Web of Science Citations: 9
Abstract

Effectively measuring the similarity among images is a challenging problem in image retrieval tasks due to the difficulty of considering the dataset manifold. This paper presents an unsupervised manifold learning algorithm that takes into account the intrinsic dataset geometry for defining a more effective distance among images. The dataset structure is modeled in terms of a Correlation Graph (CG) and analyzed using Strongly Connected Components (SCCs). While the Correlation Graph adjacency provides a precise but strict similarity relationship, the Strongly Connected Components analysis expands these relationships considering the dataset geometry. A large and rigorous experimental evaluation protocol was conducted for different image retrieval tasks.
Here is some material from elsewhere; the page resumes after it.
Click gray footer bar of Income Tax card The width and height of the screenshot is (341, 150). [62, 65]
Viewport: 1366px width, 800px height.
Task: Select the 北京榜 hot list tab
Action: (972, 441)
The experiments were conducted in different datasets involving various image descriptors. Results demonstrate that the manifold learning algorithm can significantly improve the effectiveness of image retrieval systems. The presented approach yields better results in terms of effectiveness than various methods recently proposed in the literature. (C) 2016 Elsevier B.V. All rights reserved. (AU)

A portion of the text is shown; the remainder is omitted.